*EXTRACT TO READ*
□ □ □ □

In response, the women’s committee quickly raised money for a new facility, designed to be fireproof. Architect Lorentz Schmidt and builder George Siedhoff donated their services. When the building opened in August of that year, a supporter called it “the best summer home for sick babies west of Chicago.” 

“It was just an outpouring of care and concern for babies. It wasn’t huge, but Wichita wasn’t all that big either,” Willenberg said of the city, which then had about 72,000 residents. The building had room for 20 cribs.

“They did in three months what has taken us 10½ years — it was kind of depressing,” Willenberg jokingly added.

The Wichita Eagle regularly ran updates on babies in the camp, such as this one from the summer of 1923: “Baby Kenneth will have an operation once he has gained weight and is stronger.”

The building served as a summer baby camp until 1926, when the operation moved to Wesley’s new location on North Hillside. The building was then leased for a dollar a year to the Girl Scouts, who used it for day camps and troop activities for 75 years. Willenberg remembers packing her lunch for day camps at the Little Girl Scout House, from which Scouts would set off on hikes around Riverside Park. One estimate is that 30,000 Scouts passed through the Little House.

□ □ □ □

*DATA SEGMENT*
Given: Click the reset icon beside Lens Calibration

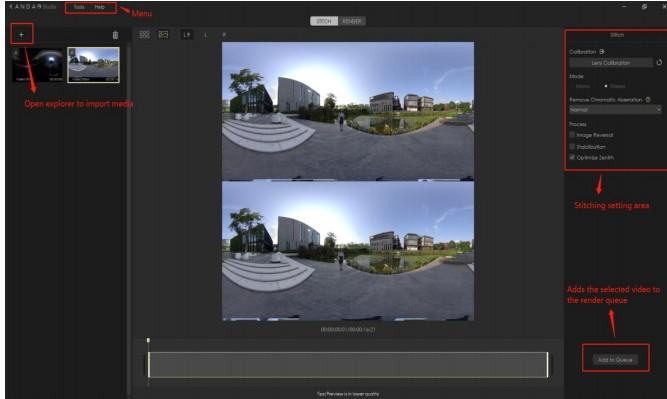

□ □ □ □

*EXERCISE REQUIREMENTS*
Using the passage about the baby camp building, answer the following:
(a) How many cribs did the building have room for?
(b) Until what year did it serve as a summer baby camp?
(c) What yearly rent were the Girl Scouts charged to lease it?

*RESPONSE AREA*
(a) 20
(b) 1926
(c) A dollar a year